▶ [ACTION ITEM]: Return verbatim the line containing "[Gottesdienste Konzerte links] (323, 42)" together with all lines that follow it, through the end of the records.

▶ [SOURCE MATERIAL]:
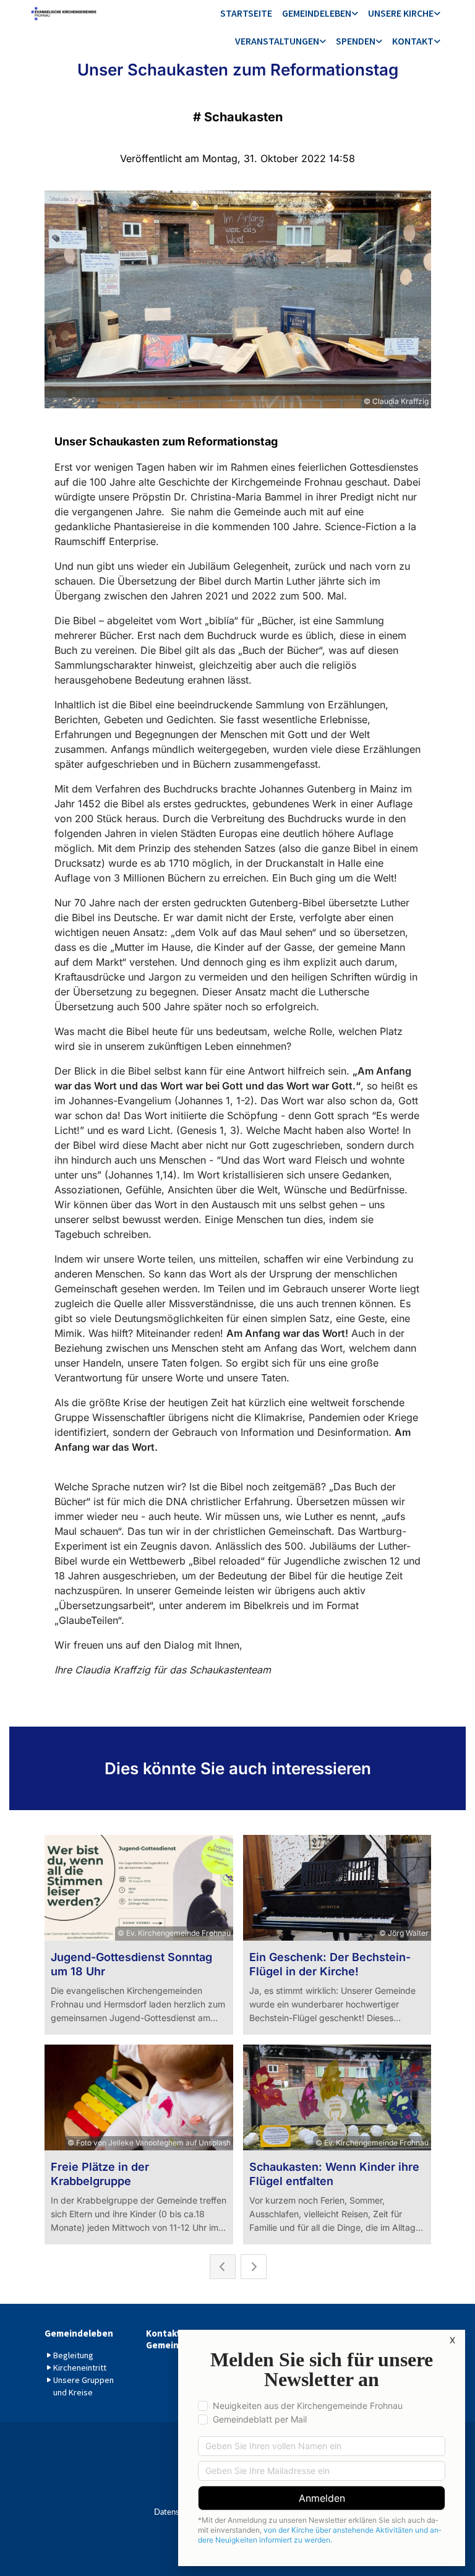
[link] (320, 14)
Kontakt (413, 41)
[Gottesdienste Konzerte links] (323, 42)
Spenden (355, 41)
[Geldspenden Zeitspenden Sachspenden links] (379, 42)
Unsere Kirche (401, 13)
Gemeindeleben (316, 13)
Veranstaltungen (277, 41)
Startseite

▶ [WRITTEN ANSWER]:
[Gottesdienste Konzerte links] (323, 42)
Spenden (355, 41)
[Geldspenden Zeitspenden Sachspenden links] (379, 42)
Unsere Kirche (401, 13)
Gemeindeleben (316, 13)
Veranstaltungen (277, 41)
Startseite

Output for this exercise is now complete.